= Your task =
Copy each line of the records that holds the string "address".

= Data to examine =
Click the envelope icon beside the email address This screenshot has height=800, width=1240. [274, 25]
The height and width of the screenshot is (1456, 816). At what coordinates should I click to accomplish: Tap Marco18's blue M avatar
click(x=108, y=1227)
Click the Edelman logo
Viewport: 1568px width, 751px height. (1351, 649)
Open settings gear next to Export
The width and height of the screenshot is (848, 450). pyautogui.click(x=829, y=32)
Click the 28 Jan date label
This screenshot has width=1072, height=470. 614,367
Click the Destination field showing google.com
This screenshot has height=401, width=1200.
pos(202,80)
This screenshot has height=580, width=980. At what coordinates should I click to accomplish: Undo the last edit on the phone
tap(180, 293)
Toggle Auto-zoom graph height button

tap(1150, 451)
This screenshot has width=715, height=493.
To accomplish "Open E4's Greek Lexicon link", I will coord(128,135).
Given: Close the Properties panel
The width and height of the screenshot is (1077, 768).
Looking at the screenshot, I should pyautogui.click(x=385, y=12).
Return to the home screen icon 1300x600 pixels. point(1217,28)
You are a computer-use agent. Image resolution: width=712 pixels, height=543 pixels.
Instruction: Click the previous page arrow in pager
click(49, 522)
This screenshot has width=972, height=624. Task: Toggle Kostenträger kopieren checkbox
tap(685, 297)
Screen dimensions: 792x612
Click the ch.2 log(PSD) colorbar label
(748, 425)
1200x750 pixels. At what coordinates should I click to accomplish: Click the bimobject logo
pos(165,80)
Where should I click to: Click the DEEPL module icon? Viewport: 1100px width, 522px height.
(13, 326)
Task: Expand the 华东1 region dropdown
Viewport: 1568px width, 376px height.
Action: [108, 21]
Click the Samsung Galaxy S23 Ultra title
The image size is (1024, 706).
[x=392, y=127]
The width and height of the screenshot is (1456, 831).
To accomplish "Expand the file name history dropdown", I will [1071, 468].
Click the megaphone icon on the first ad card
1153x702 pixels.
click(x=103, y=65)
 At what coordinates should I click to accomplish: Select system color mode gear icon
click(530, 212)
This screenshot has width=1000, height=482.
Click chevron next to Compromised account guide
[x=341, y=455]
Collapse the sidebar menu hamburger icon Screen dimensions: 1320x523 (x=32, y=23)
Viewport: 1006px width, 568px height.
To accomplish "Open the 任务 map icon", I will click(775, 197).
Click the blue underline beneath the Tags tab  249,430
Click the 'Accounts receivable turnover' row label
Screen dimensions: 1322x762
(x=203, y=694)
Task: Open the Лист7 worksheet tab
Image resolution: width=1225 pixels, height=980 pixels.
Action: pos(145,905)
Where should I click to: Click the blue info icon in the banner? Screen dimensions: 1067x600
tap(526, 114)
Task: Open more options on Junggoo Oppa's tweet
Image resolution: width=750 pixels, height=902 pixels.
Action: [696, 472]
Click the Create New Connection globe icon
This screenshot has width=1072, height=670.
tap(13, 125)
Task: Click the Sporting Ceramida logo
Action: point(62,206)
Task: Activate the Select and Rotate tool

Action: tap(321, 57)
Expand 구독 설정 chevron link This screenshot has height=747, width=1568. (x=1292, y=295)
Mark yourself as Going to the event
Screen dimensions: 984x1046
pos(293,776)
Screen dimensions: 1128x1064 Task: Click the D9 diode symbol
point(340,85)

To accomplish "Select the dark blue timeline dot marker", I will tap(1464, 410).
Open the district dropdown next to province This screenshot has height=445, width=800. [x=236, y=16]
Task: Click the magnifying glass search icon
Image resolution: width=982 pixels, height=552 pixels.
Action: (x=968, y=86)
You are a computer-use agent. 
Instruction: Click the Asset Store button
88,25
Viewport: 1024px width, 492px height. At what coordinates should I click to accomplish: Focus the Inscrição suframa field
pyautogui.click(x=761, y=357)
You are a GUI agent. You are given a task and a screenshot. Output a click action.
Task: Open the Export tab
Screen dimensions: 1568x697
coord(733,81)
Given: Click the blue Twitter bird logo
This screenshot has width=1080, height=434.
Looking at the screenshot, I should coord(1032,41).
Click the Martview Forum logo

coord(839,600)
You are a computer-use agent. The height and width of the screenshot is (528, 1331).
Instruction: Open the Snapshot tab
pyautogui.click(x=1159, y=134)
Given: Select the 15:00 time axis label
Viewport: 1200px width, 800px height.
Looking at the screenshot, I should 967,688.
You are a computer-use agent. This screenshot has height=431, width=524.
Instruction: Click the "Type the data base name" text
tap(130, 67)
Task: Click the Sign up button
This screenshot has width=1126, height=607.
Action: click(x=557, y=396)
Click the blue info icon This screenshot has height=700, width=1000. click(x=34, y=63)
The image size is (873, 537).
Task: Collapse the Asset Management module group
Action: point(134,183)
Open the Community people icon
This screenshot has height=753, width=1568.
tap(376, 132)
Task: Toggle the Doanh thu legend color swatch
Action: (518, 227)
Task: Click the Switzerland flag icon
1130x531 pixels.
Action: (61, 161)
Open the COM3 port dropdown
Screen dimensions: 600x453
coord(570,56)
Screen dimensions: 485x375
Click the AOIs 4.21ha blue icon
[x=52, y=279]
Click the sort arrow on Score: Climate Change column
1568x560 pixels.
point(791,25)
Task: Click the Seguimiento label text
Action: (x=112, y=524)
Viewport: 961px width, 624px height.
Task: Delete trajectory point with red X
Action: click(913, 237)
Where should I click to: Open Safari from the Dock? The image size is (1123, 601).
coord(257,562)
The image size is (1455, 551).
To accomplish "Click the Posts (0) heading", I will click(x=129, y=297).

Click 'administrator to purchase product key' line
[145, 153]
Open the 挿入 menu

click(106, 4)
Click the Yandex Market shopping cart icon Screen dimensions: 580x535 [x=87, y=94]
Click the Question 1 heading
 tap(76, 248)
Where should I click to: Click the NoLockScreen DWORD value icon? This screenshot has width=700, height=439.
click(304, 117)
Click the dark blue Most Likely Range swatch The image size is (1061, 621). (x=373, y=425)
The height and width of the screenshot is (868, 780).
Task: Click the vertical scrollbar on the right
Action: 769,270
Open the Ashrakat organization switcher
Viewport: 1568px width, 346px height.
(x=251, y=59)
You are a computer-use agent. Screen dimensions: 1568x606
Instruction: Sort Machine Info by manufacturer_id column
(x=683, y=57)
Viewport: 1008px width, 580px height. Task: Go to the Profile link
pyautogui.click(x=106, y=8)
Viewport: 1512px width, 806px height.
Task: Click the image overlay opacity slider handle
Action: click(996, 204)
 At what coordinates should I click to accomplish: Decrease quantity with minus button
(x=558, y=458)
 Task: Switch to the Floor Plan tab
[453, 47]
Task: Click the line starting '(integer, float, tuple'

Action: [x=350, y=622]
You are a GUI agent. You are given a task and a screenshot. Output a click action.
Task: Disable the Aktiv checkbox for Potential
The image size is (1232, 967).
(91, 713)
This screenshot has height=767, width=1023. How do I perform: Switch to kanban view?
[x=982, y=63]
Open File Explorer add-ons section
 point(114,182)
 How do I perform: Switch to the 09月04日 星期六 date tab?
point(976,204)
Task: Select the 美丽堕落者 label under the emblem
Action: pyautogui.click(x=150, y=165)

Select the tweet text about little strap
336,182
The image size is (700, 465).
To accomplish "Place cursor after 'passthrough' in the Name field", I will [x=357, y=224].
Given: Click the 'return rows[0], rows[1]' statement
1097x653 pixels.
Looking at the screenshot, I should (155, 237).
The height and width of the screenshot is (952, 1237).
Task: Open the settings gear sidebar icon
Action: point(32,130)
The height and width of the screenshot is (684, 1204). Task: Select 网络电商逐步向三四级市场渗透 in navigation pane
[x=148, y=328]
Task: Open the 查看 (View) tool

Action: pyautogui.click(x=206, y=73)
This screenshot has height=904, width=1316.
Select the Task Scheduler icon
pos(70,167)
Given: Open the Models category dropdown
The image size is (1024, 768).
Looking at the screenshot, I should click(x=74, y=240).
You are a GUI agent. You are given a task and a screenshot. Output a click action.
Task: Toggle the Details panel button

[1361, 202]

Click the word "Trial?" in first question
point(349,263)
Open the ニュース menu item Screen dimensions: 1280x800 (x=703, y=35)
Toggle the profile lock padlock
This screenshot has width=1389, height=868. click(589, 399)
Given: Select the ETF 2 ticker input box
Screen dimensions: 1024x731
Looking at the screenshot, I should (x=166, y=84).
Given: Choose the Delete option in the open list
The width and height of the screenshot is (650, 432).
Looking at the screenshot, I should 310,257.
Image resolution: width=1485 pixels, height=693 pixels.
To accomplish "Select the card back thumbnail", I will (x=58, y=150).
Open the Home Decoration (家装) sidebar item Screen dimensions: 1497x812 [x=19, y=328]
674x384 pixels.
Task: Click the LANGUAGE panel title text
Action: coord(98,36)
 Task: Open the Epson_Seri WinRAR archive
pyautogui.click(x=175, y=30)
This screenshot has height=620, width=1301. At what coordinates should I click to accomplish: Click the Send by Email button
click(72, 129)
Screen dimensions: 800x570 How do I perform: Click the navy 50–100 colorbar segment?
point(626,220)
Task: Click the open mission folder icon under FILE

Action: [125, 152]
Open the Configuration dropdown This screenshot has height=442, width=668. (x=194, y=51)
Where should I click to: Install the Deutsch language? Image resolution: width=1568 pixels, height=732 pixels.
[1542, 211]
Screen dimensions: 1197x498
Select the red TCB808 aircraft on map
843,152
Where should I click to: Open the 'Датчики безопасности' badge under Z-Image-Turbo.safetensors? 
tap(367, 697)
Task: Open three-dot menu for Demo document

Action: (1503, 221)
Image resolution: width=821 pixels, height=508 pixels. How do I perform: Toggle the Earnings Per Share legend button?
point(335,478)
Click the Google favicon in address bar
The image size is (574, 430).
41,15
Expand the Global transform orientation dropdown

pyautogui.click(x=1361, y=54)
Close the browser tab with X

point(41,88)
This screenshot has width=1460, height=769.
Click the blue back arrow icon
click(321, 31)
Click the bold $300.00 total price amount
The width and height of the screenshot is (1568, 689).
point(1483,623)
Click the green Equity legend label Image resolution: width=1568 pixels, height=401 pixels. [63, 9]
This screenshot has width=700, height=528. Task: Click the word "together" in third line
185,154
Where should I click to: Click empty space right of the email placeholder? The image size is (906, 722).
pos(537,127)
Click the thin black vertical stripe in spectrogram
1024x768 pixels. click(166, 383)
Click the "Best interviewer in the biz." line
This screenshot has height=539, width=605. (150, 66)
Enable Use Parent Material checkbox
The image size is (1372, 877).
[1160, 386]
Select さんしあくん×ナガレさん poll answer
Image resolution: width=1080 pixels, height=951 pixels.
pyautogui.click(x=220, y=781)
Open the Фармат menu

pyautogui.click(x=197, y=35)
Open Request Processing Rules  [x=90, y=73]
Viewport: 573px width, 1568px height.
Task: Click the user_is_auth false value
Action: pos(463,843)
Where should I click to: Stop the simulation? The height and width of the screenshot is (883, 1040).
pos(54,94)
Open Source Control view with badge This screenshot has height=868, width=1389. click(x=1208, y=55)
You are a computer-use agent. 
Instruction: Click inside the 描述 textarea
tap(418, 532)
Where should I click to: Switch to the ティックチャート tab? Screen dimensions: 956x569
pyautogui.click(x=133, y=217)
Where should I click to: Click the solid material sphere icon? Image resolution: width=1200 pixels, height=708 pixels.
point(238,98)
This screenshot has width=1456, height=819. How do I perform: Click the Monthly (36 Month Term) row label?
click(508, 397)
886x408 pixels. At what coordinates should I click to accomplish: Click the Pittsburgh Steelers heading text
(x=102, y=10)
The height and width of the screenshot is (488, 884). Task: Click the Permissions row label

= Solution to the exercise =
Click the envelope icon beside the email address This screenshot has height=800, width=1240. [274, 25]
Click the Google favicon in address bar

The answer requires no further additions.